== Extracted text ==
* * * * * * * * *

It is no surprise then that it is able to infect a wide range of non-human hosts.  Off the top of my head, based on research into similarities of the ACE2 gene, certain monkeys, ferrets and related animals (e.g. Mink), felines (cats) and hamsters are all particularly prone to infection.  Dogs can be infected but they're not as susceptible.  If you remember there was a story early on in the pandemic about the Tigers at a US zoo catching it from their human handlers.

 

It is also worth noting that Ferrets, in particular, are extensively used as research models for human respiratory viruses for exactly that reason - they can be infected by human Influenza for example.  Much of the early work on the systemic effects of COVID-19 was done on ferrets and hamsters believe it or not.

 

Given that it is no real surprise that non-human animals can get infected the question becomes 'should we be concerned'.  The consensus from the experts in the field I've followed for some time is 'no, not really'.  And there are two main arguments for that:

 

1) Any mutations in Mink, or any other animal host, represent a tiny percentage of the active infections of SARS-nCOV-2.  Not only is it likely that any such mutation has already arisen and proven to have no selective advantage, its impact is dwarfed by the hundreds of millions, possibly billions, of other active infections out there.

 

2) There is no evidence that human - animal - human transmission of the virus is a major driver of the epidemic.   There may be a few edge cases, there always are in something this big, but it is not a major means of transmission of the virus. 

 

So the Tl;Dr is that it is not unexpected and it is not likely to have a major impact on the course of the pandemic.  It does, however, make for good headlines.

* * * * * * * * *

== Instructions for the task ==
Translate into Spanish this sentence from the text on animal infection with the virus: "Dogs can be infected but they're not as susceptible."

== Information provided ==
* * * * * * * * *

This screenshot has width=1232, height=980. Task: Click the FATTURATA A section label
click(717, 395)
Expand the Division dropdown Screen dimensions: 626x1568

* * * * * * * * *

== Answer for this exercise ==
Los perros pueden infectarse, pero no son tan susceptibles.